Protecting Privacy Against Record Linkage Disclosure: A Bounded Swapping Approach for Numeric Data

  • Authors:
  • Xiao-Bai Li;Sumit Sarkar

  • Affiliations:
  • Department of Operations and Information Systems, University of Massachusetts Lowell, Lowell, Massachusetts 01854;School of Management, University of Texas at Dallas, Richardson, Texas 75080

  • Venue:
  • Information Systems Research
  • Year:
  • 2011

Quantified Score

Hi-index 0.00

Visualization

Abstract

Record linkage techniques have been widely used in areas such as antiterrorism, crime analysis, epidemiologic research, and database marketing. On the other hand, such techniques are also being increasingly used for identity matching that leads to the disclosure of private information. These techniques can be used to effectively reidentify records even in deidentified data. Consequently, the use of such techniques can lead to individual privacy being severely eroded. Our study addresses this important issue and provides a solution to resolve the conflict between privacy protection and data utility. We propose a data-masking method for protecting private information against record linkage disclosure that preserves the statistical properties of the data for legitimate analysis.

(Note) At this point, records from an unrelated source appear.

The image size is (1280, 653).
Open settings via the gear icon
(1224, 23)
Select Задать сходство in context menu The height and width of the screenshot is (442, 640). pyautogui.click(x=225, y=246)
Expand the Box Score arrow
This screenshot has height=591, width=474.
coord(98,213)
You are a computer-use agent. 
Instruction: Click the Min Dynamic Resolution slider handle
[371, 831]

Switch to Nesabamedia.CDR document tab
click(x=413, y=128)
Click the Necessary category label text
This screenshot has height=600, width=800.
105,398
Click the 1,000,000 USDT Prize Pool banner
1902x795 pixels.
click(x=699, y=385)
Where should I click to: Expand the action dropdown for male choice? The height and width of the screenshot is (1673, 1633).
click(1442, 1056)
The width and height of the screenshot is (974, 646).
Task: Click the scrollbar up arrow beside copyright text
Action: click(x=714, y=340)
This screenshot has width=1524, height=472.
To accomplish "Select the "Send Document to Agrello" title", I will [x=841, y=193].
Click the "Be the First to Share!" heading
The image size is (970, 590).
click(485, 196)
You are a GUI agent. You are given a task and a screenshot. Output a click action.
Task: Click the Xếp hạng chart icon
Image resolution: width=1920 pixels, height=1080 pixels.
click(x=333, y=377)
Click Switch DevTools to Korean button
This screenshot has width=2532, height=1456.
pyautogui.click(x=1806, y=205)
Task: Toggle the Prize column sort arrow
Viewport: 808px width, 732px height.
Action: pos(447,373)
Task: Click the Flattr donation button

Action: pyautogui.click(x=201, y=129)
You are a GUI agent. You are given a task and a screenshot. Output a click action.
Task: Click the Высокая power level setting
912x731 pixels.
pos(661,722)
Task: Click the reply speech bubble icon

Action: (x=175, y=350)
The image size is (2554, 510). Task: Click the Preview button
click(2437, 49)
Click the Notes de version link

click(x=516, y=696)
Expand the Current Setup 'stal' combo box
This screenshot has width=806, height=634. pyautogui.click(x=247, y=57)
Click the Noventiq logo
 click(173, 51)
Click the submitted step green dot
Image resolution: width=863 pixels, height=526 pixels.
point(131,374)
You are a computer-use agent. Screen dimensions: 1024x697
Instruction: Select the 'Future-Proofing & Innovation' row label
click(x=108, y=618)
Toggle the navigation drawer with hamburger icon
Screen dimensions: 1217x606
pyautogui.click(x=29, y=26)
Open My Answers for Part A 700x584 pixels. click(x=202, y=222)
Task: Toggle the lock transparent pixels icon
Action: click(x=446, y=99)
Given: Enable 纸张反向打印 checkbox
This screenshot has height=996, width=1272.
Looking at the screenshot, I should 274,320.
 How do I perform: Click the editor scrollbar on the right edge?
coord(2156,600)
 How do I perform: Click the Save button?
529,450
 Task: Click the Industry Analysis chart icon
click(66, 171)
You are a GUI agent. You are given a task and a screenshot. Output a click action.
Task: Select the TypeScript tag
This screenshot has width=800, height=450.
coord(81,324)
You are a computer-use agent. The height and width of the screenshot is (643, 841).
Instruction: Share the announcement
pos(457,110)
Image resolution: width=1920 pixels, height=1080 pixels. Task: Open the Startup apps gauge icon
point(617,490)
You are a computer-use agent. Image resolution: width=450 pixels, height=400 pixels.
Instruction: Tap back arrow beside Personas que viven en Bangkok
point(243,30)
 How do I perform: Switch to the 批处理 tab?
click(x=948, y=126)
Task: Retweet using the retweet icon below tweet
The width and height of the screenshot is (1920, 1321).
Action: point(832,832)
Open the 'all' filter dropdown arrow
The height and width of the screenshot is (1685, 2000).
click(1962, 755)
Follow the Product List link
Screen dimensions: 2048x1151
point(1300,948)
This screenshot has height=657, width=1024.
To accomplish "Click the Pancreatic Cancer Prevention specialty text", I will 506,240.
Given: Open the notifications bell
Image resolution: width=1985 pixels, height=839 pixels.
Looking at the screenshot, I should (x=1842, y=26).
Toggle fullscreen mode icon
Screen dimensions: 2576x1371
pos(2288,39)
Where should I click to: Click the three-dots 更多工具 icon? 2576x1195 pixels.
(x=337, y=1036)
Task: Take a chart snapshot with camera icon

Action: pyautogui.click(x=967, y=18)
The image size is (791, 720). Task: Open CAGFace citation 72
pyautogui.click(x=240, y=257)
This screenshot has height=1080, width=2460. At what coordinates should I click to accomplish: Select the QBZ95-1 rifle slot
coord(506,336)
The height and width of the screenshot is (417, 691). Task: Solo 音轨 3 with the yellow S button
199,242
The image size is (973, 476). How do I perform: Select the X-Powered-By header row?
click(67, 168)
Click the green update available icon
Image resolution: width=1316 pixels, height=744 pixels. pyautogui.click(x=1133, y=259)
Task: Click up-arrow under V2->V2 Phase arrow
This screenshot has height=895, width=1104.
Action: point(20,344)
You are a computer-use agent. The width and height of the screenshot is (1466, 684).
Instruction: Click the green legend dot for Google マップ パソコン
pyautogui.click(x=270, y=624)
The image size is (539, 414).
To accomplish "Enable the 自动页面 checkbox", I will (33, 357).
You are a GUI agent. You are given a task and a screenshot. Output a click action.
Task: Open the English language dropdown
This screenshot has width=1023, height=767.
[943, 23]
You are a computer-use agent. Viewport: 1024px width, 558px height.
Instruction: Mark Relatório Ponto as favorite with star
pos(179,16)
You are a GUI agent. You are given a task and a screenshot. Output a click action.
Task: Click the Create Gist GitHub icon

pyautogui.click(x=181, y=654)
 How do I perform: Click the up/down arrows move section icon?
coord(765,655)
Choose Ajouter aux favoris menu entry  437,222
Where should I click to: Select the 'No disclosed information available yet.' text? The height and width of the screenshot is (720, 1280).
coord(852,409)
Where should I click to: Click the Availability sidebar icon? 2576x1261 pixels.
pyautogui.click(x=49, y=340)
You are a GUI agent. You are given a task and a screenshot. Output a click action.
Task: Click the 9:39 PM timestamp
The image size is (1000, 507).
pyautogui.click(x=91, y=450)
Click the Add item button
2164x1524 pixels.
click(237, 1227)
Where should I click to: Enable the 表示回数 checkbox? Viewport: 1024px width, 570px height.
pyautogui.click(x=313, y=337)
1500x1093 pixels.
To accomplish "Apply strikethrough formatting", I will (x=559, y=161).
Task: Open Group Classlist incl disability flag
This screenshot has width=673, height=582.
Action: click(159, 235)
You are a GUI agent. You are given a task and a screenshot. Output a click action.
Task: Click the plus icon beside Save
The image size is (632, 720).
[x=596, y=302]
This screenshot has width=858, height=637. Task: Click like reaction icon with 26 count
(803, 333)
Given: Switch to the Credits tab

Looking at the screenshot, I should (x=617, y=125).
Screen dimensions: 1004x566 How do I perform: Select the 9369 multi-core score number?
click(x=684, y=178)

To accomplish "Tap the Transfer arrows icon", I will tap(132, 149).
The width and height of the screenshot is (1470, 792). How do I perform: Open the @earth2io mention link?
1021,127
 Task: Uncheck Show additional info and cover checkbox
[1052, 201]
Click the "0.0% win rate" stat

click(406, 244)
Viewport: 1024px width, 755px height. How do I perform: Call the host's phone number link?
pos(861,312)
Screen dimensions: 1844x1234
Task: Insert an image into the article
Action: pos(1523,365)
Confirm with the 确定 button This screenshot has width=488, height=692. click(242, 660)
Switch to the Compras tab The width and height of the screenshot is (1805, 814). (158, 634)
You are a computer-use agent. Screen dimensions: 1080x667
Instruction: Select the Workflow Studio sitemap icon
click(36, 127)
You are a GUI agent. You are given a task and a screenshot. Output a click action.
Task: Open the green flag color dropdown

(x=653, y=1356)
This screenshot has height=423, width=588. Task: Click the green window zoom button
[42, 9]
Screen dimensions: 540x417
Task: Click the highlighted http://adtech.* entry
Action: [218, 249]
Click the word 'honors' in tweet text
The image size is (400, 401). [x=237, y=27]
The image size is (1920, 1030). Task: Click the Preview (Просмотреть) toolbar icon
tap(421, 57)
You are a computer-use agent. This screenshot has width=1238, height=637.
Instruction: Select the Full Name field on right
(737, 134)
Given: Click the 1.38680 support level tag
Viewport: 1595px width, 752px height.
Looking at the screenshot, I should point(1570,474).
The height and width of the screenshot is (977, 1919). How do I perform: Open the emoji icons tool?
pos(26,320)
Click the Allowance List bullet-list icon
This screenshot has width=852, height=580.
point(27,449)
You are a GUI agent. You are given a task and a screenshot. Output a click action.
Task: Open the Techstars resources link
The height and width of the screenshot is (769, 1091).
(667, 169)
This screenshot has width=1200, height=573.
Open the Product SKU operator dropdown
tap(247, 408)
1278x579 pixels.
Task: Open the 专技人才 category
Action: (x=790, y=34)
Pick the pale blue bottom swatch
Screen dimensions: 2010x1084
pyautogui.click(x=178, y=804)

Our method recursively partitions a data set into smaller subsets such that data records within each subset are more homogeneous after each partition. The partition is made orthogonal to the maximum variance dimension represented by the first principal component in each partitioned set. The attribute values of a record in a subset are then masked using a double-bounded swapping method. The proposed method, which we call multivariate swapping trees, is nonparametric in nature and does not require any assumptions about statistical distributions of the original data. Experiments conducted on real-world data sets demonstrate that the proposed approach significantly outperforms existing methods in terms of both preventing identity disclosure and preserving data quality.